** What is expected **
Find every line in the stored records below that contains the string "will", treating case as significant, and copy each of those lines.

[Stored records]
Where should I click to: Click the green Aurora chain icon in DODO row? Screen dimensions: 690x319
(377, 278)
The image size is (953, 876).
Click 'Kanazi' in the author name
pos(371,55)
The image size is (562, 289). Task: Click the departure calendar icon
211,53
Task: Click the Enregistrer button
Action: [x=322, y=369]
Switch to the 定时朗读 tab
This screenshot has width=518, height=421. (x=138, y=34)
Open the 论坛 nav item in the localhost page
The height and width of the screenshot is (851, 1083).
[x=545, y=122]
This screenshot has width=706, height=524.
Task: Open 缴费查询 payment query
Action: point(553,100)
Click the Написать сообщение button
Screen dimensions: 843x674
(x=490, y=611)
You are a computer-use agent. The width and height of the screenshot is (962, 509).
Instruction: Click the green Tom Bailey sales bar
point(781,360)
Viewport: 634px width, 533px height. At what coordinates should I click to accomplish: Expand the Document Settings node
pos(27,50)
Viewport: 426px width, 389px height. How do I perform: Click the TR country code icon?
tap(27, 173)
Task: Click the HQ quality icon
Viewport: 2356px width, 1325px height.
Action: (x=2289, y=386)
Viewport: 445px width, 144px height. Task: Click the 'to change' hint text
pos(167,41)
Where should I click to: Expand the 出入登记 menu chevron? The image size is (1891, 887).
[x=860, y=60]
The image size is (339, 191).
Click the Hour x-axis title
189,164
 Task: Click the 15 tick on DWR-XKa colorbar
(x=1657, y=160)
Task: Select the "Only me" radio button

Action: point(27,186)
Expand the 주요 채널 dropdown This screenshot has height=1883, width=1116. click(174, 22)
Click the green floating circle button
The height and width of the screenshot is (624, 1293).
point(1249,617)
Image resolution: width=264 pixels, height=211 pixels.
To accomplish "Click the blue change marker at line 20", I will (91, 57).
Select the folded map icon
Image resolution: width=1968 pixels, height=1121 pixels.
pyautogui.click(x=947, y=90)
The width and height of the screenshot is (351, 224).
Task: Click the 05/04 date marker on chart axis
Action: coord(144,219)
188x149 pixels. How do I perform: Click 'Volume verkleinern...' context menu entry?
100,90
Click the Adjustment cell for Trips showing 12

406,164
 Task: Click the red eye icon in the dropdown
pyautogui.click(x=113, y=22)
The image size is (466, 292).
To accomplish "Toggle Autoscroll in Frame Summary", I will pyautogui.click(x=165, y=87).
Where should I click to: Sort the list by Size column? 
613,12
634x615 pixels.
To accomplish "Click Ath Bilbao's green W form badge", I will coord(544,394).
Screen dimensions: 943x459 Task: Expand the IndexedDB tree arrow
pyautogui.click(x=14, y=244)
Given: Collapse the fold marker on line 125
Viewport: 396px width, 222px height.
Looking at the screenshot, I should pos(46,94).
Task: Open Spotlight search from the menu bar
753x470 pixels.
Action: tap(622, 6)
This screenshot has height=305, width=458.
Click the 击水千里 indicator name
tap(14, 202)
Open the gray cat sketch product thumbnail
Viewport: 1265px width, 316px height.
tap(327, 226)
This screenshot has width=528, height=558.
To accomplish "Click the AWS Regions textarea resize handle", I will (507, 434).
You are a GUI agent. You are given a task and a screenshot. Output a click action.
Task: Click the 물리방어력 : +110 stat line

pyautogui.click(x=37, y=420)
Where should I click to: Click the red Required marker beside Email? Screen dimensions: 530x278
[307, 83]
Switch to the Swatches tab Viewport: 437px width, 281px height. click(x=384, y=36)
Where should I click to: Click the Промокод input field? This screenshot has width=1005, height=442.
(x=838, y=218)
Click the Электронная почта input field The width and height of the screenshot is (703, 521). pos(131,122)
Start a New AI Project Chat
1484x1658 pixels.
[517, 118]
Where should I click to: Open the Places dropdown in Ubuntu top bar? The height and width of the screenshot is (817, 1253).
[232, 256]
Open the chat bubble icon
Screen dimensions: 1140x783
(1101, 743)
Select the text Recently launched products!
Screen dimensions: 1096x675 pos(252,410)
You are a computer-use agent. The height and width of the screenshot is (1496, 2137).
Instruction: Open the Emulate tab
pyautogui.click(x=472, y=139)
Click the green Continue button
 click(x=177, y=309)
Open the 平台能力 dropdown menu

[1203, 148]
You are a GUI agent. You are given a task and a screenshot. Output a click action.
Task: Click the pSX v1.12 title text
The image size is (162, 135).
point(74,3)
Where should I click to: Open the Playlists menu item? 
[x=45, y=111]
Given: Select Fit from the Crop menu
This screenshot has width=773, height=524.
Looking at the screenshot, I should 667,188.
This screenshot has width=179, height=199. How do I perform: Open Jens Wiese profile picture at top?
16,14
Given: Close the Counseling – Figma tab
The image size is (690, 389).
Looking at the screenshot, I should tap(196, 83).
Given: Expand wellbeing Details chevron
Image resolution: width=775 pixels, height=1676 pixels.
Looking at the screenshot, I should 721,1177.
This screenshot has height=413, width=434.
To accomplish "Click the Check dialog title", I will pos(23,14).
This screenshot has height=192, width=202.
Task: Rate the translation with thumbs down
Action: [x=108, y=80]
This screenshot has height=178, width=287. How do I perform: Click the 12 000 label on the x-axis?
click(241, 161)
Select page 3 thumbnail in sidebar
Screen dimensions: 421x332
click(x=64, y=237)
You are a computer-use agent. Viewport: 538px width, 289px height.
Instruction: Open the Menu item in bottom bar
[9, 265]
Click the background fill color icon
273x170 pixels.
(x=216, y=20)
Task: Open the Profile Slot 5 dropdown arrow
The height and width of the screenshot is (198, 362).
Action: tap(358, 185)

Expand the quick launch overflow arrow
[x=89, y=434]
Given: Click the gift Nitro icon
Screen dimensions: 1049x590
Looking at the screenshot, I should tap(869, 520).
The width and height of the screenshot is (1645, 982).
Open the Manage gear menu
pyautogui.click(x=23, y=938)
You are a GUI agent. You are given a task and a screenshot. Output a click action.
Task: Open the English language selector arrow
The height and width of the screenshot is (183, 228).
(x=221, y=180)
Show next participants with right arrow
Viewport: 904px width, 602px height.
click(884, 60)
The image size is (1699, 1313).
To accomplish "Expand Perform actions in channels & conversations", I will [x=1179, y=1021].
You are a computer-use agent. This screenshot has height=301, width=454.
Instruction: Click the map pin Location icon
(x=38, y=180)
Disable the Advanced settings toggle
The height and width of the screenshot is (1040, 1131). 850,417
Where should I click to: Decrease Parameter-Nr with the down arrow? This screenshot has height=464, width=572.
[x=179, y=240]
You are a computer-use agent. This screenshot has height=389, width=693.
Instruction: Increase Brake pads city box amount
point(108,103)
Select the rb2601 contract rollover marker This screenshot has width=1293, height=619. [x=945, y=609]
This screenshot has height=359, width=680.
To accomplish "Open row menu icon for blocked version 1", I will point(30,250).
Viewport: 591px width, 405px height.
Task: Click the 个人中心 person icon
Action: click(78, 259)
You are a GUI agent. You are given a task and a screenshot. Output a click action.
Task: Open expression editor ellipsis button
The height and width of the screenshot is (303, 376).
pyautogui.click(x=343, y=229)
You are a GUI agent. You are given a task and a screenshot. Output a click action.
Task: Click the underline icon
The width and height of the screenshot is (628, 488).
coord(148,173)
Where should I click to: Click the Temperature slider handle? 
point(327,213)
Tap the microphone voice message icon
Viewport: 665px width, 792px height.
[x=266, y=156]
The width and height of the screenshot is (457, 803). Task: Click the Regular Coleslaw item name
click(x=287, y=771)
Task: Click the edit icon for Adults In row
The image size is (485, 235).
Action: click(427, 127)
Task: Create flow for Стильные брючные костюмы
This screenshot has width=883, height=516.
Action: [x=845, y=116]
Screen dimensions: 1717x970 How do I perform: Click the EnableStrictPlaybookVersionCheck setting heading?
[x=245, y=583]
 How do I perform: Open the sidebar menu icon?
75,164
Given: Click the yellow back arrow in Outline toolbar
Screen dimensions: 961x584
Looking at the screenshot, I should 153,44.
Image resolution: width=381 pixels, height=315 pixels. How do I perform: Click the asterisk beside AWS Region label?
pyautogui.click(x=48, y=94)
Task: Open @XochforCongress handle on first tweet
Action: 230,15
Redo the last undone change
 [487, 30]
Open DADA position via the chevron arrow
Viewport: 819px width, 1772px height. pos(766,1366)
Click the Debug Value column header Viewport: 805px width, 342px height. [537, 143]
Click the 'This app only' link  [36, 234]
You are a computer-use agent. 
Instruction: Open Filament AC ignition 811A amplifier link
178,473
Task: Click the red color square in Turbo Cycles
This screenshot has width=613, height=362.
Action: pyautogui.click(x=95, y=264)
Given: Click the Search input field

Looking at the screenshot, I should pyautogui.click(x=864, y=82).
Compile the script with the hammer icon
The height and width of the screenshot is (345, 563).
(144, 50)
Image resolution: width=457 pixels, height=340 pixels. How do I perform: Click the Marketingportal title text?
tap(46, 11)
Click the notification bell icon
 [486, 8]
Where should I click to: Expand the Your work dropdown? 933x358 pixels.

** Solution to the problem **
To accomplish "Click the blue change marker at line 20", I will (91, 57).
To accomplish "Toggle Autoscroll in Frame Summary", I will pyautogui.click(x=165, y=87).
To accomplish "Click Ath Bilbao's green W form badge", I will coord(544,394).
To accomplish "Click the AWS Regions textarea resize handle", I will (507, 434).
To accomplish "Click the Check dialog title", I will pos(23,14).
To accomplish "Expand Perform actions in channels & conversations", I will [x=1179, y=1021].
To accomplish "Open row menu icon for blocked version 1", I will point(30,250).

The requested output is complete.